● Exercise: Find the line that contains "Task: Open the calendar view in sidebar"; then retype it and each line after it, exactly, through the final line of the data below.

● Source material:

-- Opening Marker --

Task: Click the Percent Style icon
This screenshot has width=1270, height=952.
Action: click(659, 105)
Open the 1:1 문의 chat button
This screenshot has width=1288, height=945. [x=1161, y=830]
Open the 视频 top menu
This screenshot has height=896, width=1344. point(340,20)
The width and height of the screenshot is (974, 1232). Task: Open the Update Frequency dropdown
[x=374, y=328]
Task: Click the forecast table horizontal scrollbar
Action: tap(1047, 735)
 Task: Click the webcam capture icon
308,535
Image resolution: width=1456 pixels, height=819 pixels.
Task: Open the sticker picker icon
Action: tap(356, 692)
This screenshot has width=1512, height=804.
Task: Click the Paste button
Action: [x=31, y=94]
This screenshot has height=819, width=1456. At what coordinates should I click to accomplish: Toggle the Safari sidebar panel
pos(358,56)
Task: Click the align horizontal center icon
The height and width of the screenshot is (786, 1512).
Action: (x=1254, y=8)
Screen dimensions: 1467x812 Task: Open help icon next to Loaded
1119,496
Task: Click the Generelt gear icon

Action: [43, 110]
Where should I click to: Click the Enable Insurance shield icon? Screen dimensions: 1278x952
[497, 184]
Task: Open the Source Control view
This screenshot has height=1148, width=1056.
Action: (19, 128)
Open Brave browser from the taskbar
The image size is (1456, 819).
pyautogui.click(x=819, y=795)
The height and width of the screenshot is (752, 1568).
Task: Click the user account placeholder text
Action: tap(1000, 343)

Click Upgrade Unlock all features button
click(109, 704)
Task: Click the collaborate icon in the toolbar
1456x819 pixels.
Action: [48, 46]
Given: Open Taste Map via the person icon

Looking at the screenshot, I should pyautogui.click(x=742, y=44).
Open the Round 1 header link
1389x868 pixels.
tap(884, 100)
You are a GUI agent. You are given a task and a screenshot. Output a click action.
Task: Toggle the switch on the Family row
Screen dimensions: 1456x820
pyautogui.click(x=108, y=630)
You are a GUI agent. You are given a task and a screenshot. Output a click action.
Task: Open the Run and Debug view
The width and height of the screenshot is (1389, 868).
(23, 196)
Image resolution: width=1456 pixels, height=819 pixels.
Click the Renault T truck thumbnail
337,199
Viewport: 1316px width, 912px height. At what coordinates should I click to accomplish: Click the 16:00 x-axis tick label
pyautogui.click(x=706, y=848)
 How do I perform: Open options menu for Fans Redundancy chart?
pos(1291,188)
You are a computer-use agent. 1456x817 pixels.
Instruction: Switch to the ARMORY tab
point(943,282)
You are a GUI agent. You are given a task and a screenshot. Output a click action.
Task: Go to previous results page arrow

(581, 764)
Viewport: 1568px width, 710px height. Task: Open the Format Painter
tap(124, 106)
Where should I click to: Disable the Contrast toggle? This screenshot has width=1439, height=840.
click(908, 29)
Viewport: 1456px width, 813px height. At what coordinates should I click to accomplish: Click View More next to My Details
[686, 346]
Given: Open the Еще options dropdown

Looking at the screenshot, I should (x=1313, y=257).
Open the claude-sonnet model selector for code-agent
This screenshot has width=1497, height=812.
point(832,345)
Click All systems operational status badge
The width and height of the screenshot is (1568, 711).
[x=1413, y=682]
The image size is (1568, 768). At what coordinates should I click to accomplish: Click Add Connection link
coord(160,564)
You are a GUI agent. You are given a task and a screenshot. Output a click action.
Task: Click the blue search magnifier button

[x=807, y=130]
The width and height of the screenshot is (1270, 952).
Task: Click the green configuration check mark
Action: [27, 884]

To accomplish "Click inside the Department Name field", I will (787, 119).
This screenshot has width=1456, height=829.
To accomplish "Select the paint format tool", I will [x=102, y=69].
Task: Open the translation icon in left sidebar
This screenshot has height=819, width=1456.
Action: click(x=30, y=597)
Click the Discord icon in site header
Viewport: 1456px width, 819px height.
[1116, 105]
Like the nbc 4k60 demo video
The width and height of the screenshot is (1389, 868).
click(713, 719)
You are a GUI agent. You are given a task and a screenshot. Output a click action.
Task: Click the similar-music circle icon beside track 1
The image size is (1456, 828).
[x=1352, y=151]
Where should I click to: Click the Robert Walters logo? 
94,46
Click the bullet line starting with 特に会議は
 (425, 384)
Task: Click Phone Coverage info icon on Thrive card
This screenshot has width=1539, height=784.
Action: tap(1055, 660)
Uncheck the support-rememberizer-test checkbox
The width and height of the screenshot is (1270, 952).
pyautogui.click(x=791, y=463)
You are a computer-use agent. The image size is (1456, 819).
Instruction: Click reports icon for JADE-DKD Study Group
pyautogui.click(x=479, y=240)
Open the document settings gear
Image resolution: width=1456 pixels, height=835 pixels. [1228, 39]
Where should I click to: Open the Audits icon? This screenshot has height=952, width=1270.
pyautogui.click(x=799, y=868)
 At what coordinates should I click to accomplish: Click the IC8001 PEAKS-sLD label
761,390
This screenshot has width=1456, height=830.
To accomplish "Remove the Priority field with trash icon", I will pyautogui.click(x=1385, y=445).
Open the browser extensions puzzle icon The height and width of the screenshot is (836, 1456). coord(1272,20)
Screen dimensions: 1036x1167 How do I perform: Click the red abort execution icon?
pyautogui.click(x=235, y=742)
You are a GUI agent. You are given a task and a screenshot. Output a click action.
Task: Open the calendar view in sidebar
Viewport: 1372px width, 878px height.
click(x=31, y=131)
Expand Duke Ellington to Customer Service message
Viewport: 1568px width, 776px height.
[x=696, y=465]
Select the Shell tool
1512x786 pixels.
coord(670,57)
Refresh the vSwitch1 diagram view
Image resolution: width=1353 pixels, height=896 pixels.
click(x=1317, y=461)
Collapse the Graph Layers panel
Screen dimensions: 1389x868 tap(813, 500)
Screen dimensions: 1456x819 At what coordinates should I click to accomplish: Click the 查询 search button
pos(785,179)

-- Closing Marker --

● The answer:
Task: Open the calendar view in sidebar
Viewport: 1372px width, 878px height.
click(x=31, y=131)
Expand Duke Ellington to Customer Service message
Viewport: 1568px width, 776px height.
[x=696, y=465]
Select the Shell tool
1512x786 pixels.
coord(670,57)
Refresh the vSwitch1 diagram view
Image resolution: width=1353 pixels, height=896 pixels.
click(x=1317, y=461)
Collapse the Graph Layers panel
Screen dimensions: 1389x868 tap(813, 500)
Screen dimensions: 1456x819 At what coordinates should I click to accomplish: Click the 查询 search button
pos(785,179)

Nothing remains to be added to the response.